Types of late-stage investors
Type of investor: Traditional VC
Individual check sizes: Up to $50M in a single round (bigger numbers usually out of a growth fund)
Valuations for investment: Traditional VCs will not usually lead rounds above mid-hundred-million-dollar valuations. However, a number of funds have now rolled out growth funds that will invest at $1B plus.
Benefits: May be able to provide operating or scaling advice, depending on VC partner.
Drawbacks: More likely to ask for a board seat (which can also be a benefit, depending on the VC). If you have already raised money from VCs, may not broaden network much.
What they will look for: While traditional VCs will be interested in underlying business metrics, they will often be more focused on macro market trends, unit economics, and broader company strategy and differentiation. These investors will often focus on the “moat” the company is building as a point of strategic defensibility and ongoing sustainability.

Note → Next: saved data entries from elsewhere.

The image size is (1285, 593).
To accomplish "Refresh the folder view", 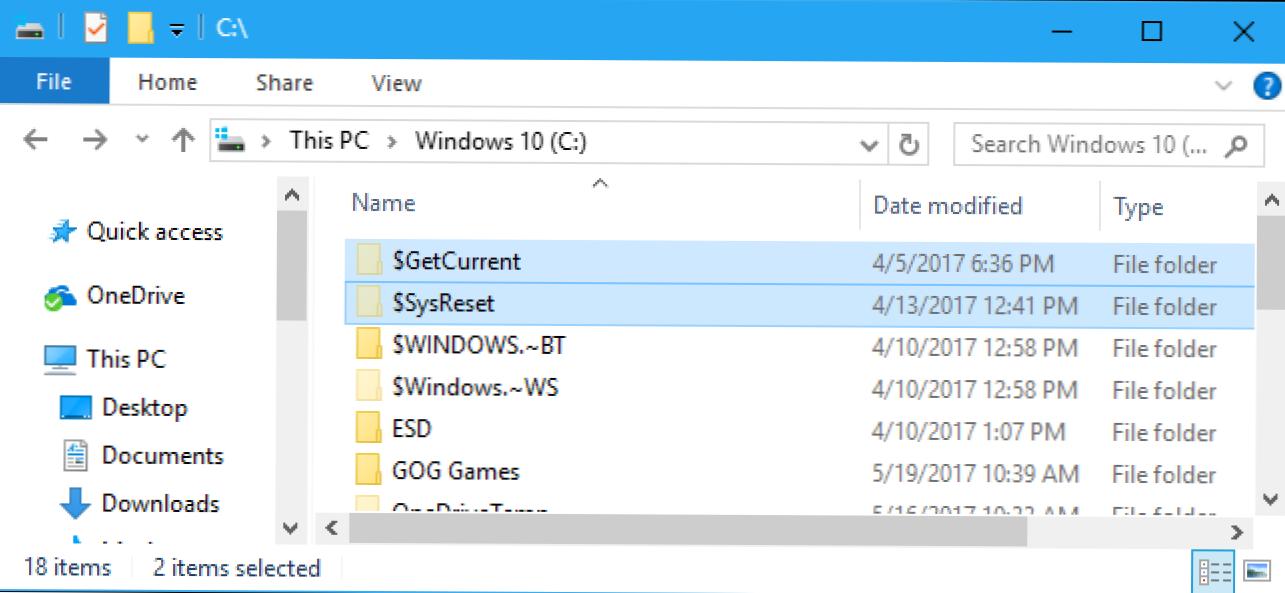I will (908, 144).
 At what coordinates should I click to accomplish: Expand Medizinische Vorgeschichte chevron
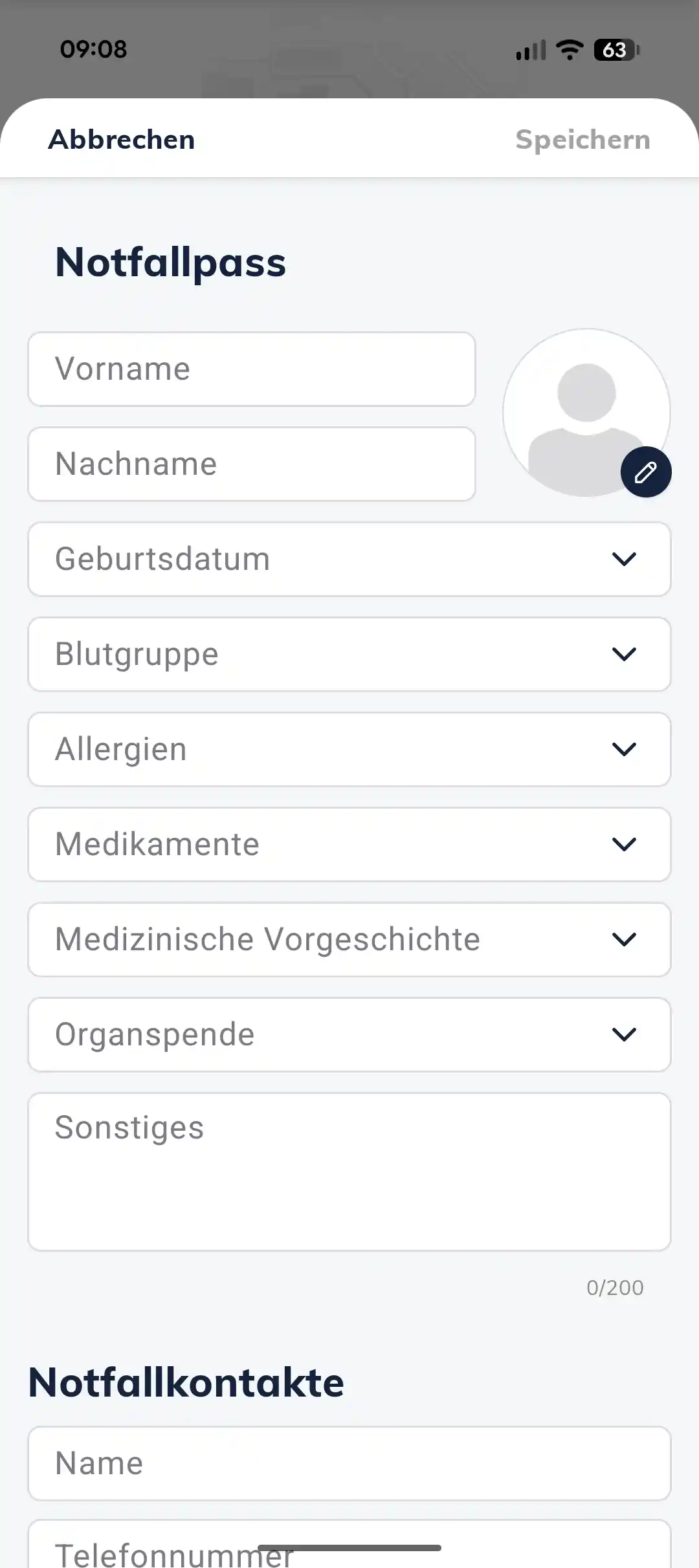coord(624,939)
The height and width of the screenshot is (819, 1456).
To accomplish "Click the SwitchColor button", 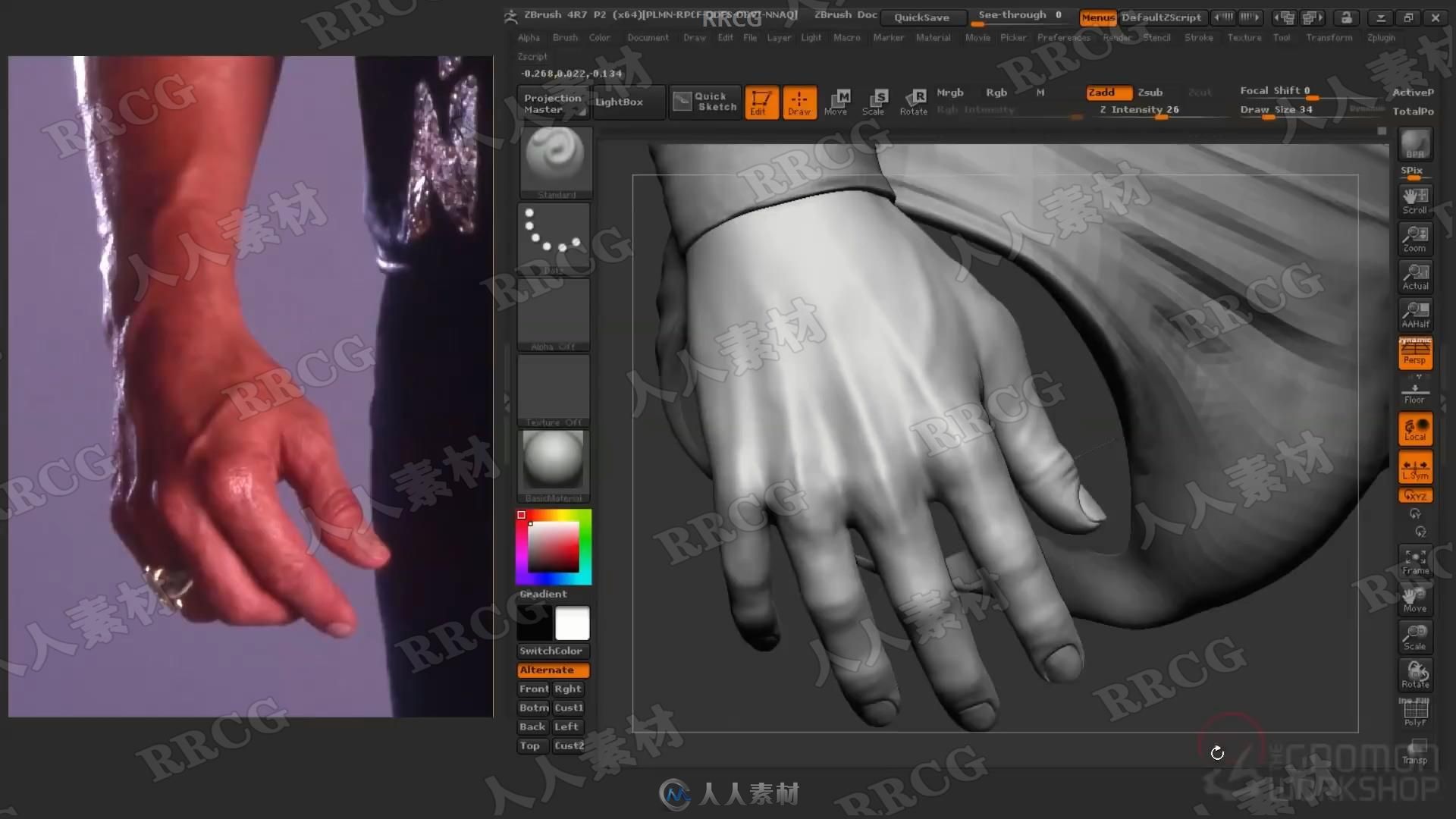I will [551, 650].
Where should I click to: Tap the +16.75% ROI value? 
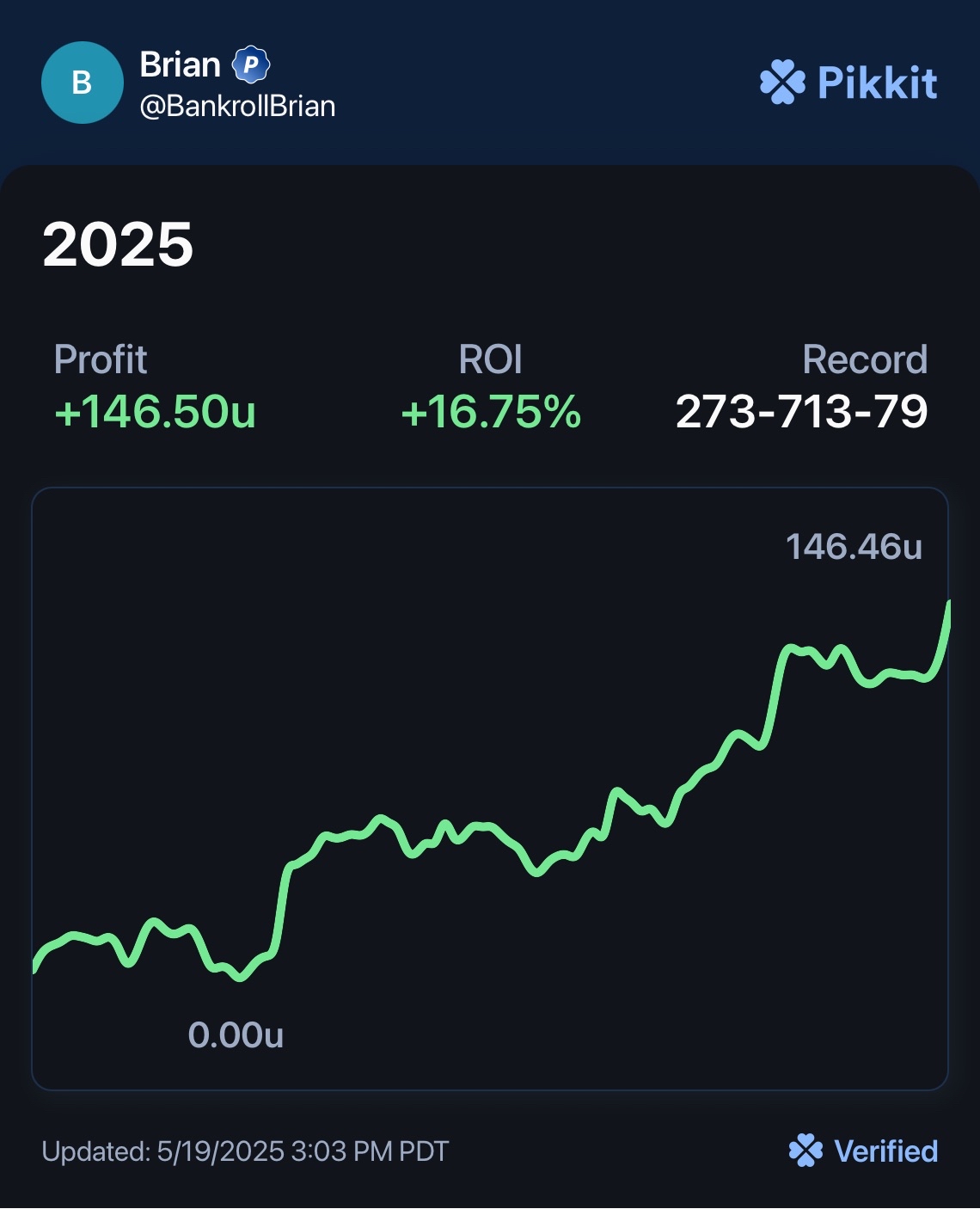pos(491,412)
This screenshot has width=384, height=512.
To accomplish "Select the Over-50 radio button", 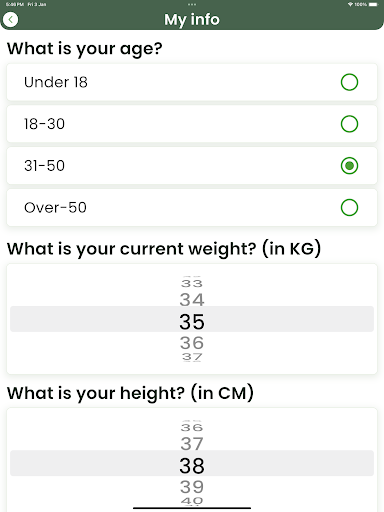I will tap(349, 207).
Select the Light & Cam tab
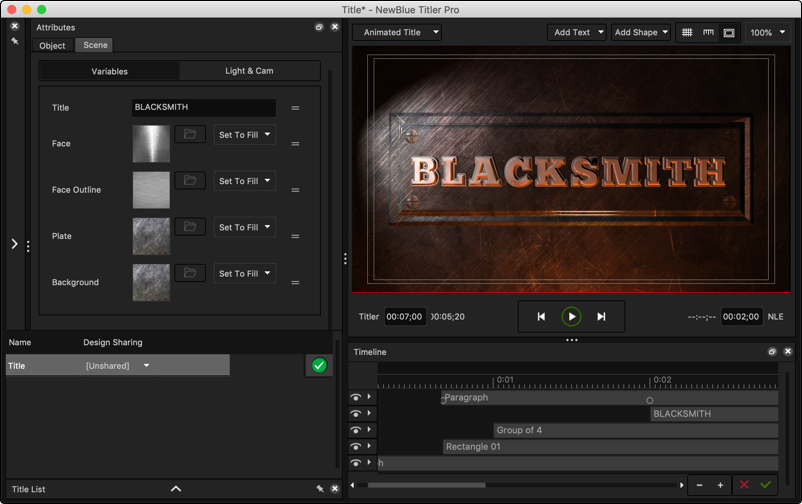The height and width of the screenshot is (504, 802). click(249, 71)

Type of investor: Growth/mezzanine fund
Individual check sizes: $25M to $500M
Valuations for investment: $100M to $10B.
Benefits: May be hands-off investors. Depending on investor subtype, may bring different network to the table.
Drawbacks: May be less operationally inclined, even though emphasis is later stage. May be very numbers driven, so will spend a lot o
f time focused on financials, long term moats, and the like.
What they will look for: These types of investors tend to be very numbers-driven. They will focus on growth rates, margin, user adoption, costumer acquisition costs, and other key metrics around unit economics and core company metrics.
Type of investor: Hedge fund
Individual check sizes: $10M to $500M
Valuations for investment: Mainly later-stage rounds in the $500M-plus range, although a number of hedge funds have done series A or even seed rounds.
Benefits: In some cases, may have a great understanding of the industry or market based on their investments in public companies in your space. For example, Viking is a savvy genomics investor. May be valuation insensitive, although this is not always true and depends on the hedge fund. May care less about taking a board seat, which can be helpful if you already have multiple investor board members.
Drawbacks: Usually don’t understand the challenges and uncertainty of a startup. May send a “low quality” signal to later investors if a hedge fund comes in early (this depends deeply on the hedge fund and how much they have invested in the industry in the past. Some are known as quite savvy).
What they will look for: Leaders in large markets. These are often financially driven investors who focus on underlying numbers and longer-term cash flows. More likely to think (and assess investment opportunities) like a public market investor rather than a venture one.